1888 illustration of Hathor

Hathor (ḥwt-ḥr, Egyptian for Horus's enclosure),[1] was an Ancient Egyptian goddess who personified the principles of love, motherhood and joy.[2] She was one of the most important and popular deities throughout the history of Ancient Egypt. Hathor was worshiped by royalty and common people alike in whose tombs she is depicted as “Mistress of the West” welcoming the dead into the next life.[3] In other roles she was a goddess of music, dance, foreign lands and fertility who helped women in childbirth,[3] as well as the patron goddess of miners.[4]

The cult of Hathor pre-dates the historical period and the roots of devotion to her are, therefore, difficult to trace, though it may be a development of predynastic cults who venerated the fertility, and nature in general, represented by cows.[5]

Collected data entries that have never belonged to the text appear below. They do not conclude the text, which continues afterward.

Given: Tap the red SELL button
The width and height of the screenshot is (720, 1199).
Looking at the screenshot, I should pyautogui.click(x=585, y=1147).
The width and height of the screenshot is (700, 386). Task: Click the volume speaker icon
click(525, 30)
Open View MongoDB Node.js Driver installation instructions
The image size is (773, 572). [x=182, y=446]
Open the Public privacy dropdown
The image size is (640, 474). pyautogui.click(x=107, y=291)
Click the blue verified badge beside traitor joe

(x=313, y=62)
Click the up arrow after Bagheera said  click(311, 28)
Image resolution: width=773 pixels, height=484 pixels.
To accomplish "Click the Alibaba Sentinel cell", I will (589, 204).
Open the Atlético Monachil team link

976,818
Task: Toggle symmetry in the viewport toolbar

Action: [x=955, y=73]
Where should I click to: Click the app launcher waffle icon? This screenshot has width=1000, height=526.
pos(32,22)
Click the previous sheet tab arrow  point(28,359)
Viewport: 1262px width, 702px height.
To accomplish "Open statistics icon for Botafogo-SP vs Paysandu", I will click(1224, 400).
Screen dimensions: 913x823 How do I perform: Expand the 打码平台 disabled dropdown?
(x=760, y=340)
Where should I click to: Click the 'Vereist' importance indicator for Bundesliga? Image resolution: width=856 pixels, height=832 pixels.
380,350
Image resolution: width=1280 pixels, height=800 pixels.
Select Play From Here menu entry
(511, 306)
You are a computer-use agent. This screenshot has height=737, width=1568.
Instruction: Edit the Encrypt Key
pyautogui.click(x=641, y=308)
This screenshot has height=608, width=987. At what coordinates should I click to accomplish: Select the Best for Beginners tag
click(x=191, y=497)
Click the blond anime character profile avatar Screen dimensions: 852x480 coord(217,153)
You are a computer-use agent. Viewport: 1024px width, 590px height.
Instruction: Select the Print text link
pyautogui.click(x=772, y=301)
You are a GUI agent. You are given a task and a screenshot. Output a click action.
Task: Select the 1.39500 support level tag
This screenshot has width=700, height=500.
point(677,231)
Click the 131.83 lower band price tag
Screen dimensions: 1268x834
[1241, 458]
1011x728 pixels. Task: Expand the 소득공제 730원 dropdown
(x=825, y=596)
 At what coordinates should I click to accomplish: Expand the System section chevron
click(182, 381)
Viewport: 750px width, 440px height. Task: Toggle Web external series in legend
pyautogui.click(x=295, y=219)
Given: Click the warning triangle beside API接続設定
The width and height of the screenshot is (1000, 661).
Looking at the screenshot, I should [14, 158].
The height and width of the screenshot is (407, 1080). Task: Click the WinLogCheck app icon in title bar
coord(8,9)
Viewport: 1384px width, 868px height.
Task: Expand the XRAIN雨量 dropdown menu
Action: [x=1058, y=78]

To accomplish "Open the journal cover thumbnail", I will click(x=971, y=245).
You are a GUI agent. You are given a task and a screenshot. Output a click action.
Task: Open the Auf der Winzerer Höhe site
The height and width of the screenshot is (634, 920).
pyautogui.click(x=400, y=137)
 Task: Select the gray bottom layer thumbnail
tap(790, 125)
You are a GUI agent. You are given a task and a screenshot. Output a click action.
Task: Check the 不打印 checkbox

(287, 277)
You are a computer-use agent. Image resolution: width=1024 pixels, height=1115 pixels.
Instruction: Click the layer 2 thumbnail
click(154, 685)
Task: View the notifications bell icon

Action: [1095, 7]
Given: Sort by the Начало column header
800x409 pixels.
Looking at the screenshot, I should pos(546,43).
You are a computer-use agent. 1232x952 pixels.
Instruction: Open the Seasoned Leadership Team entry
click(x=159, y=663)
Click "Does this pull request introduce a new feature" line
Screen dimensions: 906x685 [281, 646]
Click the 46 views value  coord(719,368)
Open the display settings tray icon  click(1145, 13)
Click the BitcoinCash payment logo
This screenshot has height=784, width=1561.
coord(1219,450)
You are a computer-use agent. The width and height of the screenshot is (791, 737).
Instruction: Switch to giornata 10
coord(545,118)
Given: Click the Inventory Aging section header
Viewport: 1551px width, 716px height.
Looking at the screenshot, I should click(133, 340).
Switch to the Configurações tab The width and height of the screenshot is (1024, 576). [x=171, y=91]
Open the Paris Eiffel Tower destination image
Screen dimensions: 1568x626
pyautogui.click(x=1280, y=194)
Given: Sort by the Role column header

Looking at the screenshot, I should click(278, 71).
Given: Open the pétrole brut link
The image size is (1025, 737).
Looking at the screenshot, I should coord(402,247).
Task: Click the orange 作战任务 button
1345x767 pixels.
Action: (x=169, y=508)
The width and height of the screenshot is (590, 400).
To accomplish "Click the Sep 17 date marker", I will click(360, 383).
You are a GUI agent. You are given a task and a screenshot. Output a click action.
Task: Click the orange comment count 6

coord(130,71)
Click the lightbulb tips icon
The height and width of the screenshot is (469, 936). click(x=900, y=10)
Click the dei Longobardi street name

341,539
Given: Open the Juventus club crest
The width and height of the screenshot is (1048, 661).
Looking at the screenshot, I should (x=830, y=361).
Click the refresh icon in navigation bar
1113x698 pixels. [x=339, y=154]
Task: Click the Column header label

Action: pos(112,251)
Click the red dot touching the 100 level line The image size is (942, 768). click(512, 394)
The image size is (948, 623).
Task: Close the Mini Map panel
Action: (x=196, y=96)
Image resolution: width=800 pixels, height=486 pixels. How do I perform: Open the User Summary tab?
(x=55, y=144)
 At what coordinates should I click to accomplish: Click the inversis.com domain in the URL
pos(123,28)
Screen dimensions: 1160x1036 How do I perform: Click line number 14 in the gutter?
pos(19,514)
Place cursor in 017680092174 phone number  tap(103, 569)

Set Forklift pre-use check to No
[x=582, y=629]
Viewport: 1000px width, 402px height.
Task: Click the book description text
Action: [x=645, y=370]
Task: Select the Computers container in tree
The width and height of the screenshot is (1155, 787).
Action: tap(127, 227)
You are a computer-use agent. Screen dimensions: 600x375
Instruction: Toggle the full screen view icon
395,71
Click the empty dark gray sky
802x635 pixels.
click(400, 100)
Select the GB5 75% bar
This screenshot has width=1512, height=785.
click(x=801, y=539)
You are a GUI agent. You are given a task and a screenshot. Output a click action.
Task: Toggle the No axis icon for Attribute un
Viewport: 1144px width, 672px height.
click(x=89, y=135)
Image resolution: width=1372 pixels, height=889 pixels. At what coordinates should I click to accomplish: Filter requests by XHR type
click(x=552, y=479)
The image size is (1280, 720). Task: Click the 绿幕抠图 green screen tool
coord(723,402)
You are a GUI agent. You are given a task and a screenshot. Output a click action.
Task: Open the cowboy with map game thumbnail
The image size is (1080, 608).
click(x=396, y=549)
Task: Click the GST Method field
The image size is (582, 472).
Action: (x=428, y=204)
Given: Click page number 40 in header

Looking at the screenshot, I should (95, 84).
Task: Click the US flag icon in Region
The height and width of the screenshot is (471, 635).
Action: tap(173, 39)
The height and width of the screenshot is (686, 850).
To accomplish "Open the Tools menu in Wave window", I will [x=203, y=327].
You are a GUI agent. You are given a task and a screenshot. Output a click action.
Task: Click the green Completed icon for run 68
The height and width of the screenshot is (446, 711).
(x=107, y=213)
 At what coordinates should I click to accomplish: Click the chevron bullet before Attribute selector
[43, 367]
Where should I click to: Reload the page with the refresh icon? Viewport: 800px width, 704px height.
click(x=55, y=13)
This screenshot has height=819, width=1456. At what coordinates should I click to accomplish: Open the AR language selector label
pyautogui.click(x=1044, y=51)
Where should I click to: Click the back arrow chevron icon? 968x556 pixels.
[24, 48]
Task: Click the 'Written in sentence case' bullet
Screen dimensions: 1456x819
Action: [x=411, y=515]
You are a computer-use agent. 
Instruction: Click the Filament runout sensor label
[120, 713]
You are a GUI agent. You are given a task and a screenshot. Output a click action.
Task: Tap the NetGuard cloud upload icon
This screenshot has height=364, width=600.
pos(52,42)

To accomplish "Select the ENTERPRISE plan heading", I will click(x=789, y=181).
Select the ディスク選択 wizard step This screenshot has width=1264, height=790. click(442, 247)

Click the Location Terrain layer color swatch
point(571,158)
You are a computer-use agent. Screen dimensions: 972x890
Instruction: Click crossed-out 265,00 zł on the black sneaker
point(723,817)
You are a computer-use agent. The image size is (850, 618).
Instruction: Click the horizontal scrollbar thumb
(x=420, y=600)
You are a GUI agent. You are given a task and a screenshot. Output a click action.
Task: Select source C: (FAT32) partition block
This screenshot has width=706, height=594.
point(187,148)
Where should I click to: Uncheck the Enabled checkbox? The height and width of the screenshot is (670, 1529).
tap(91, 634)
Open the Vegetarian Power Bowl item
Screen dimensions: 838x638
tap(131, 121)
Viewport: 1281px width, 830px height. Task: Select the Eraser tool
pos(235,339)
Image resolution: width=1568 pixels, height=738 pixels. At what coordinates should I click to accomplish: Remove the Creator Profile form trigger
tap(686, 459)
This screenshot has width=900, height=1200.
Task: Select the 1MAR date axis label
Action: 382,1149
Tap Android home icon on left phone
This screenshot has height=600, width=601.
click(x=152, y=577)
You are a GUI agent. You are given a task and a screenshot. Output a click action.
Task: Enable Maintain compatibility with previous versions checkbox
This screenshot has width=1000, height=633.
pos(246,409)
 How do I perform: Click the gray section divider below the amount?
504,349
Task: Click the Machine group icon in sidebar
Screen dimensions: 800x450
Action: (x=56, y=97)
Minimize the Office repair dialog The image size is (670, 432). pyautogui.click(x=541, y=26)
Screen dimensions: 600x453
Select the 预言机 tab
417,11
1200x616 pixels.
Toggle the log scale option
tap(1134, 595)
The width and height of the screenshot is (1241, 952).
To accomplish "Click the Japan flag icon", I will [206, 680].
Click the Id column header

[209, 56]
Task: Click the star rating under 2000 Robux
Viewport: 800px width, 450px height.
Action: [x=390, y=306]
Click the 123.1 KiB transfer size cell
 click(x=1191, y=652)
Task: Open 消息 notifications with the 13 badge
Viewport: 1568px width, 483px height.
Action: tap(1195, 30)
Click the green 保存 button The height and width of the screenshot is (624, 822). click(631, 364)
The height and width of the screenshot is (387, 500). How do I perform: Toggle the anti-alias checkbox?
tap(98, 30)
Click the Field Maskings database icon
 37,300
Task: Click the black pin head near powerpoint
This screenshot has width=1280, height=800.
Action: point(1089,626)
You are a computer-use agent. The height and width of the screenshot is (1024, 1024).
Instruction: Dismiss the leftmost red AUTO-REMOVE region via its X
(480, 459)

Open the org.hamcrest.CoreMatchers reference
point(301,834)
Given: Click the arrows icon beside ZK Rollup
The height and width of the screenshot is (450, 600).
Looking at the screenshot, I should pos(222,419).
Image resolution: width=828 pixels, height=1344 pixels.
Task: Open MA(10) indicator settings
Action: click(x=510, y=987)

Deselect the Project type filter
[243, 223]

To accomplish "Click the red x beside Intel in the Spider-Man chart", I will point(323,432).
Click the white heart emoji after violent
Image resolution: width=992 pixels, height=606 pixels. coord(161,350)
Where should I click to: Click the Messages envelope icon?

Hathor is commonly depicted as a cow goddess with head horns in which is set a sun disk with Uraeus. Twin feathers are also sometimes shown in later periods as well as a meant necklace.[5] Hathor may be the cow goddess who is depicted from an early date on the Narmer Palette and on a stone urn dating from the 1st dynasty that suggests a role as sky-goddess and a relationship to Horus who, as a sun god, is “housed” in her.[5]

The Ancient Egyptians viewed reality as multi-layered in which deities who merge for various reasons, whilst retaining divergent attributes and myths, were not seen as contradictory but complementary.[6] In a complicated relationship Hathor is at times the mother, daughter and wife of Ra and, like Isis, is at times described as the mother of Horus, and associated with Bastet.[5]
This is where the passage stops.